(Extract to read Opens)
The man’s private life was spectacularly complicated. Despite his scarred face and social awkwardness, Kahn evidently proved mesmerizing to women. He married a fellow Penn student, Esther Israeli, and shortly after, they had a daughter. But he also had affairs with several young women who came to work at his firm, and had children with two of them. Soon enough he was juggling time between three households.
Kahn’s business life was also problematic.
By the time of his death in 1974, he was widely acclaimed as perhaps the greatest of American architects as well as an inspiring professor of the subject, yet he was half a million dollars in debt, largely because of his poorly run firm.
Beyond that, Lesser estimates that Kahn produced about 235 designs, of which only 81 were ever realized, among these office remodels, home interiors, additions to existing structures and the like. “Generously including three of the nine private houses,” Lesser writes, “you still come up with only 14 major buildings out of a lifetime of very hard work.” The probable causes for this comparative lack of success include his unusual architectural designs and the cost of building them, his personal quirks and antisemitism.
(Extract to read Closes)
(Data shown Opens)
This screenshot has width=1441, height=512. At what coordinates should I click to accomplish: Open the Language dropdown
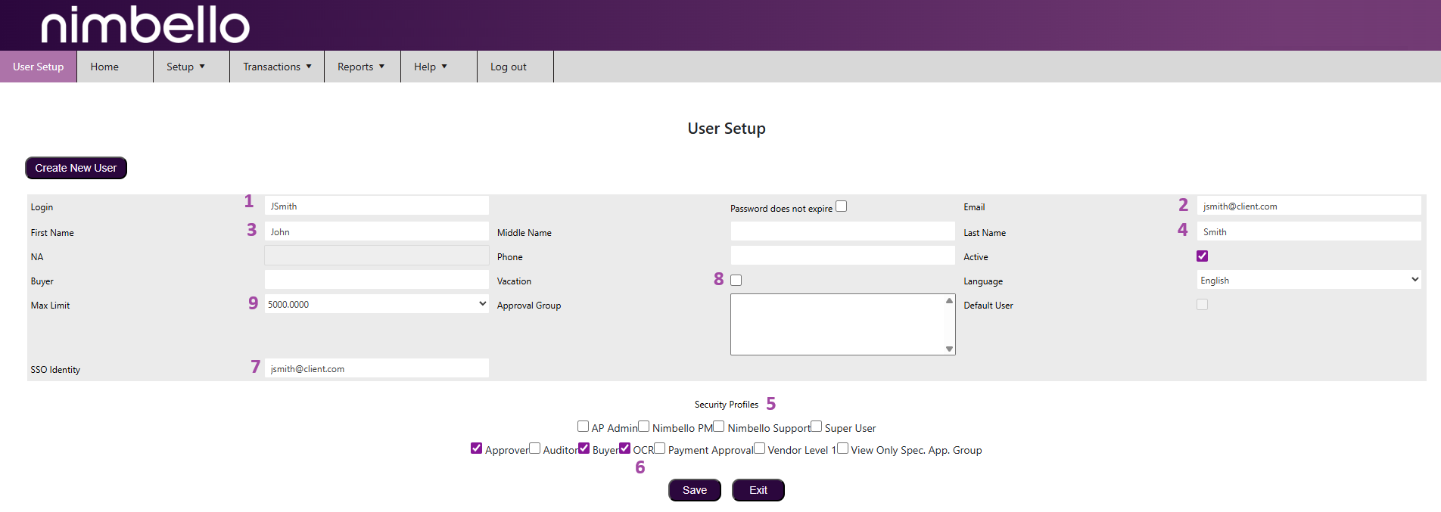pos(1309,280)
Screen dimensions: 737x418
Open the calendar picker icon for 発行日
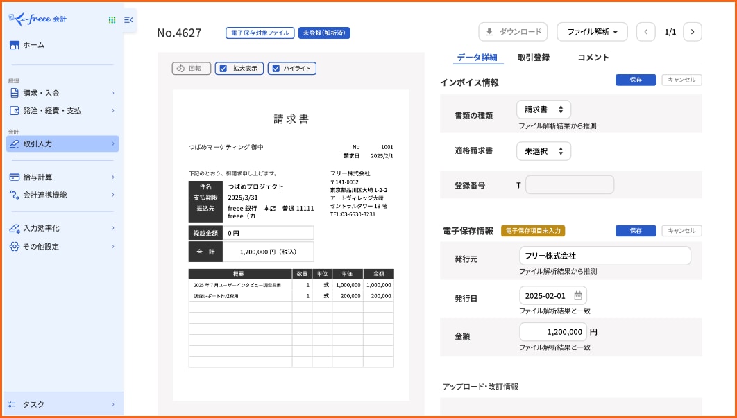click(578, 295)
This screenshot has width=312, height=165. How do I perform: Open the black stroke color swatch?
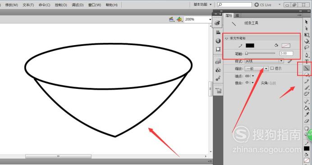click(250, 46)
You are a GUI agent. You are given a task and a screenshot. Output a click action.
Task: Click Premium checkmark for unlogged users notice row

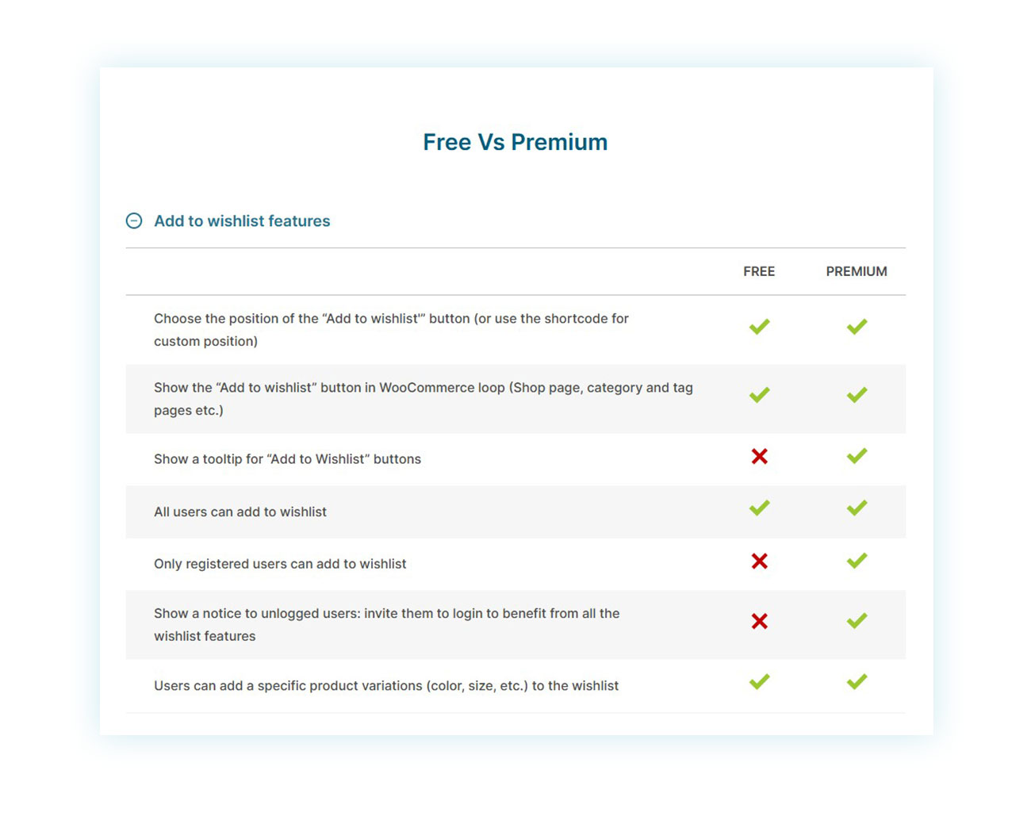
(Data shown Closes)
What needs to be done: Reproduce the passage about Kahn's private and business life from the top of the page in full, word for word, without changing anything.

Solution to this problem:
The man’s private life was spectacularly complicated. Despite his scarred face and social awkwardness, Kahn evidently proved mesmerizing to women. He married a fellow Penn student, Esther Israeli, and shortly after, they had a daughter. But he also had affairs with several young women who came to work at his firm, and had children with two of them. Soon enough he was juggling time between three households.
Kahn’s business life was also problematic.
By the time of his death in 1974, he was widely acclaimed as perhaps the greatest of American architects as well as an inspiring professor of the subject, yet he was half a million dollars in debt, largely because of his poorly run firm.
Beyond that, Lesser estimates that Kahn produced about 235 designs, of which only 81 were ever realized, among these office remodels, home interiors, additions to existing structures and the like. “Generously including three of the nine private houses,” Lesser writes, “you still come up with only 14 major buildings out of a lifetime of very hard work.” The probable causes for this comparative lack of success include his unusual architectural designs and the cost of building them, his personal quirks and antisemitism.